The first beds are starting to take shape.


Happy New Year!!

I see it's been a long time since I posted my last update.  Christmas and New Year have come and gone and now it's time to get more work done.  As far as what's growing so far we still only have the beans we planted in the first beds.  They are filling in the beds so it's nice to see some progress.  We had an invasion of white fly so we had to spray a pesticide in order to not lose the whole crop.  On Christmas Eve, Don Hilario and I planted yuca in three beds.  It was probably the hottest day since I've been here--not what I wanted for Christmas.  Right after that I called it a day and got ready for our Christmas dinner.  I wanted something sweet of course so I went on line and found Mimi's Cafe carrot-raisin bread recipe.  No molasses so I used pancake syrup.  Not bad.  We ate beef rolled with a chicken vegetable filling with cheese, mashed potatoes, diced carrots and chayote with lots of Numar (Central American fake butter), purple cabbage/apple salad.  It was good but I really missed tamales and turkey.  After dinner we all received our presents in front of the Christmas tree.  I bought the two youngest boys remote control cars and they had a blast racing them.  Then they found out that they can control each others cars.  I wonder how many fights they've had since I left.  Early the next morning I was on my way to Costa Rica.  All the kids leave the orphanage for New Years so I went to stay with my friends.
 I've been in Costa Rica since Christmas day and I'm still trying to get back to the island.  I arrived back in Nicaragua on January 11 but because of the high winds no ferries are crossing the lake to the island.  Meanwhile I'm staying at the home of a missionary couple from South Carolina.  Mike and Joan Vilasi have been in Nicaragua for almost seven years.  They were the first people I met in Nicaragua when I first came four years ago.  I bought over 30 flower and vegetable seed packets from Costa Rica because so few choices are available in Nicaragua.  I also brought over homegrown seeds of squash, frijol de arbol (gandules) and a tuber called papa Chiricano (Chiriqui is a province of Panama), naranjilla  (lulo), and red ginger plants--all hidden in my backpacks.  I prayed that they wouldn't be taken from me by Nicaragua customs.  They didn't even give me a form to fill out or send me to check my bags.  I got my passport stamped, paid to enter the country and jumped in a taxi--home free.
Now I can't wait to get back to the orphanage and get back to work.

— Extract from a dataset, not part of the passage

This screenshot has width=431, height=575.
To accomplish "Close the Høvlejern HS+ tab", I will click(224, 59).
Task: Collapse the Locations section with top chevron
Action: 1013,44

I hear things are cold up in the northern hemisphere.  I wish I could feel the cold, but I can't complain.  When I got back to Nicaragua it was the coldest I've ever felt here.  Some of that cold wind is blowing all the way down here.  I hope it stays cool for a while, but if these strong winds keep blowing they will become a problem for growing crops.  Please pray that the winds will calm down.  I will write again soon to show you how things are going.  Thanks for reading all of this.  I won't try to fill in for so much time again.